By LeRoy Barnett, North Dakota History Journal of the Northern Plains
"At one time one of the major exports of the region was buffalo bones. The business of buying and selling buffalo bones started about 1868 with the booming of the railroad. It made it profitable to ship the bones to Eastern Carbon and fertilizer factories. Piles of bones began to appear near the railroad stations. Railroads were happy to have a payload for the return trip. The total quantity of bones collected in one year filled 5,000 boxcars. The average freight car charge was $100 because this business was a good source of income for the railroads.
The farmers could collect about $8 a ton for gathering the bones. It literally became the first crop gathered for many pioneers as they worked to plant the soil. With so many people gathering the bones it took less than a decade before they were all collected. During the short period of time more than two million tons were sold to the eastern factories for rendering into charcoal filters and manurial phosphate. $40,000,000 was brought to the Great Plains area.
Michigan Carbon Works of Detroit in 1873 started to distill bones into animal charcoal which was used for filtering and purifying sugar syrup. After the buffalo bones were no longer available the raw materials were imported from Europe."
This advertisement appeared in the New Rockford Transcript. It was placed in there by J.G. Moore of Carrington
"Buffalo bones: I am prepared to buy buffalo bones and will pay $8 per ton for the same delivered at New Rockford."

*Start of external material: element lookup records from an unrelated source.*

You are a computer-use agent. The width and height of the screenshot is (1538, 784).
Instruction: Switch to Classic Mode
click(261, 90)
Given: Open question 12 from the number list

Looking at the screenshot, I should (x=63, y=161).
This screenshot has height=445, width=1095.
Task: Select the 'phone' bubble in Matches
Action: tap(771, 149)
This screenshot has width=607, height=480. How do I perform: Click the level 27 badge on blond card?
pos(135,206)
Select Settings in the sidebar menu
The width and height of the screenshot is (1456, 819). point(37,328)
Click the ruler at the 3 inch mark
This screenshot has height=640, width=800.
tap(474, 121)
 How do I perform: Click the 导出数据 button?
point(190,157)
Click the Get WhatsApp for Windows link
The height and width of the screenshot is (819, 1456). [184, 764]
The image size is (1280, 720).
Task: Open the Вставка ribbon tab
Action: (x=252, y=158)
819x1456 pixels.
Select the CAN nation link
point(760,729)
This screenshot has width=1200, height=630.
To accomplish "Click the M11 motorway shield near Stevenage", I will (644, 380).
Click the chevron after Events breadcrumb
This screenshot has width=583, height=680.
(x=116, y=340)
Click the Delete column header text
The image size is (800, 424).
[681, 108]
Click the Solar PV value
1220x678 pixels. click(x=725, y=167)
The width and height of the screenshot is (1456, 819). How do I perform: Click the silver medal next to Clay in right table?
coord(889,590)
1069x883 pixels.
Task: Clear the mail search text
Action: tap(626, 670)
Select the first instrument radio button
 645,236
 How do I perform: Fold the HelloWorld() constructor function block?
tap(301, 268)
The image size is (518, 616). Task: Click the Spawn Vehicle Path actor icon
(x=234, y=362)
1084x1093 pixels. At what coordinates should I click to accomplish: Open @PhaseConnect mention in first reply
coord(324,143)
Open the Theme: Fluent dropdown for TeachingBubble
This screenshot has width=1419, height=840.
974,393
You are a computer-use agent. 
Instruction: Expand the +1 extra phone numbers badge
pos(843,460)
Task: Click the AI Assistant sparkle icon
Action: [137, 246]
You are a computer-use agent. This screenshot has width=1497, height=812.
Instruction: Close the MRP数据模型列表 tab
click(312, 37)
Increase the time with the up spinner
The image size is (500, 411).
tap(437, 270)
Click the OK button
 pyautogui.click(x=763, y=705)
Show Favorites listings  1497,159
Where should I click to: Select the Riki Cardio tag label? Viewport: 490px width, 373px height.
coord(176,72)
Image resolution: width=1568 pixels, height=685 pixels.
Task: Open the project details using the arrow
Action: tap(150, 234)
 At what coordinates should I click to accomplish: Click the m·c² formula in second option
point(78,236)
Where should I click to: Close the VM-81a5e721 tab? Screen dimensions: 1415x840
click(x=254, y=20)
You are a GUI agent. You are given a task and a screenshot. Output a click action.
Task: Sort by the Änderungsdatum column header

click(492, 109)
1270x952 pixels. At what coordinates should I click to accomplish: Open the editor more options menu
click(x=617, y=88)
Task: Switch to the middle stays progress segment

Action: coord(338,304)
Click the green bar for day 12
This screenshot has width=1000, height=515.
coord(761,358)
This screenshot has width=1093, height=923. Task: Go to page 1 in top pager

The gathering and sale of buffalo bones assisted many of the pioneers of this area to get the necessities of life. None of the new settlers of this section were blessed with much money and as winter approached many of them were hard pressed for the where-with-all to buy coal and provisions for themselves and their families. Mr. Olson, editor of the Transcript remembered when he and his two brothers plodded over the prairies north of Carrington dragging a heavy homemade cart and picking up the massive bones and putting them in piles which were later thrown in a lumber wagon, hauled to Carrington and sold to the same J.G. Moore. This was in the summer of 1883 and the 80 odd tons collected by the Olson family that summer helped materially to keep the wolf from the door until the crop was harvested the next year. Many of the pioneers, in fact nearly all of them, kept the younger members of the family busy collecting the bones of these animals. Thousands of dollars were paid.